▸ **Task details**
Wherever a line holds the word "input", copy that line from the data.
"""
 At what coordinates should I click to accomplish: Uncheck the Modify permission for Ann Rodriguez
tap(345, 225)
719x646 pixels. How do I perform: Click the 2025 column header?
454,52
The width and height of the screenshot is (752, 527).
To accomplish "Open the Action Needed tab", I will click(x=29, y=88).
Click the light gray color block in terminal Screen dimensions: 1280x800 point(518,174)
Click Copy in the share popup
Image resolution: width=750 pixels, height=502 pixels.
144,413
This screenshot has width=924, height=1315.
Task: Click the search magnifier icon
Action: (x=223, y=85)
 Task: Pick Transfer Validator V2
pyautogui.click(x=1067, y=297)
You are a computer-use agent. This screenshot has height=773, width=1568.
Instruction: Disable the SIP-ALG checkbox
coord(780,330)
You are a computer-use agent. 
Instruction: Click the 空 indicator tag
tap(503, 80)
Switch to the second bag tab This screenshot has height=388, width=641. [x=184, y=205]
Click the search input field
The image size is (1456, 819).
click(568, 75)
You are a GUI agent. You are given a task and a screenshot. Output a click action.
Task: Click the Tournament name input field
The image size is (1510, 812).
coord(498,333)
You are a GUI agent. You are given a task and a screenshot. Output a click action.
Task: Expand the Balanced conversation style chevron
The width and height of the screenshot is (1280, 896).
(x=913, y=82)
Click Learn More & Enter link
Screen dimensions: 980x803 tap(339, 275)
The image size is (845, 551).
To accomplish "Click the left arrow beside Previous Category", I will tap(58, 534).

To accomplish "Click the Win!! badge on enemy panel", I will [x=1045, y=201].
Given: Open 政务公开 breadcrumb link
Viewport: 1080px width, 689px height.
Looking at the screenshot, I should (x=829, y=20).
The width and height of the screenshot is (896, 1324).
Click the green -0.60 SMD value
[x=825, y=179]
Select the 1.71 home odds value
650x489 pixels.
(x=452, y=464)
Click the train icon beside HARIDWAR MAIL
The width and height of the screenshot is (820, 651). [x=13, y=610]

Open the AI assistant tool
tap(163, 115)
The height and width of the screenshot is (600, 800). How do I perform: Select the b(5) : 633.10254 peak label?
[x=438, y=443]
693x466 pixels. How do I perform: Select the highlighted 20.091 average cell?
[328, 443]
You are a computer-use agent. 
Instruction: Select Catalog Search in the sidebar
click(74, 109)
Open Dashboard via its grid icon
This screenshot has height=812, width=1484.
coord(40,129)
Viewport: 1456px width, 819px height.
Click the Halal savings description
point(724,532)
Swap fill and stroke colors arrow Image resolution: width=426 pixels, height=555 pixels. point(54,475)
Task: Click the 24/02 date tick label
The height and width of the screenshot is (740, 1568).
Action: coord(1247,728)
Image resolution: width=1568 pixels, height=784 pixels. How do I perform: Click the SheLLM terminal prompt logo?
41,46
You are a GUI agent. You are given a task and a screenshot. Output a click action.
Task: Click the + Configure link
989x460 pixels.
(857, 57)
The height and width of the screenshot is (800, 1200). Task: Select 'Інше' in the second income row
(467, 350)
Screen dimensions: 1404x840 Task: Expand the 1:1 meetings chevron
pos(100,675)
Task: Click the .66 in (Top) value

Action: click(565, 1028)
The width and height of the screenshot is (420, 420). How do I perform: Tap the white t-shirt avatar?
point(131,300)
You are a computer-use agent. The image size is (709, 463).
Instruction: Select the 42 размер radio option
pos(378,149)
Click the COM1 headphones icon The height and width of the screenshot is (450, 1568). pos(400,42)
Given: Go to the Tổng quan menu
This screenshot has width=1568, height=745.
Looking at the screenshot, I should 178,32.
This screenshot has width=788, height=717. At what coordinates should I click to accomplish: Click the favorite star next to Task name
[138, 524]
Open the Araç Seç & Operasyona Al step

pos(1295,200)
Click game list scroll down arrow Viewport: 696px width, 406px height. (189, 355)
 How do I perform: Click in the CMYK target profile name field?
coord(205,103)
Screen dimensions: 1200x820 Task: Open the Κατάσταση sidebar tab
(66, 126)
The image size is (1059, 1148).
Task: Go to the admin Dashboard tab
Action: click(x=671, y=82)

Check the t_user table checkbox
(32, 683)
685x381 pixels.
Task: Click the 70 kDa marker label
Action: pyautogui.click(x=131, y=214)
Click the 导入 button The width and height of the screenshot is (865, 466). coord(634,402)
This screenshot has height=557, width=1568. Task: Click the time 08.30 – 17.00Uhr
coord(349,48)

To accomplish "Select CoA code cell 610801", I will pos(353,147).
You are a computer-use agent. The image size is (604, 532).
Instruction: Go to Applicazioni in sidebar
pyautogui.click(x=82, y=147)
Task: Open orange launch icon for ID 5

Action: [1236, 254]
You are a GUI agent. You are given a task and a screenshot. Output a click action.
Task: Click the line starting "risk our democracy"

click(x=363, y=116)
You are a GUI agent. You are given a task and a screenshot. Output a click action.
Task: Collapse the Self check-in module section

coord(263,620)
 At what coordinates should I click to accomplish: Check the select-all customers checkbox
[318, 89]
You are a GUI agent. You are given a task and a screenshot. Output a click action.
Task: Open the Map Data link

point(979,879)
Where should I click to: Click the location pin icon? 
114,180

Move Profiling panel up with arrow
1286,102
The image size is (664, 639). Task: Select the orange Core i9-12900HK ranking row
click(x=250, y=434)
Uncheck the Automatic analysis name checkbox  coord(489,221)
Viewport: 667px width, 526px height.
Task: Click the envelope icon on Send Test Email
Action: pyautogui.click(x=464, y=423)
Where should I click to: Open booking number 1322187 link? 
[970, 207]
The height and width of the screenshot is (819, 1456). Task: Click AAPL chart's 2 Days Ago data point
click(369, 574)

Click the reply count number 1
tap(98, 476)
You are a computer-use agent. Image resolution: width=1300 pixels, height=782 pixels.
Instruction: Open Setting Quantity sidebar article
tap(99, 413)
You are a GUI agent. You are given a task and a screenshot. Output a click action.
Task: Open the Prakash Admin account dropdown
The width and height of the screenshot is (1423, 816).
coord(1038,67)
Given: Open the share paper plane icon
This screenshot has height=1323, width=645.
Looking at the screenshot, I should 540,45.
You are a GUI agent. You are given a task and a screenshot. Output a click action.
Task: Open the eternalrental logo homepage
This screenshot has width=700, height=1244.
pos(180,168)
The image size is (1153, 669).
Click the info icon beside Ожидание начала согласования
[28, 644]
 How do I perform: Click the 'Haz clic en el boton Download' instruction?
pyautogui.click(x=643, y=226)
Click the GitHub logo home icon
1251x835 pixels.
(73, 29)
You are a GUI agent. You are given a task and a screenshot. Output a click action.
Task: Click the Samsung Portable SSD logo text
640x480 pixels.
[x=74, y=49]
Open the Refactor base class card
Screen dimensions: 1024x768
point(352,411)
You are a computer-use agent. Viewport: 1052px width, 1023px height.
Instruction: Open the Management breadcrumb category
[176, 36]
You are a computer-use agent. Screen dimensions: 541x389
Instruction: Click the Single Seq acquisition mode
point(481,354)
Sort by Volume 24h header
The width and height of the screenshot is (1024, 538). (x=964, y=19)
"""
▸ **Task response**
Click the search input field
Task: Click the Tournament name input field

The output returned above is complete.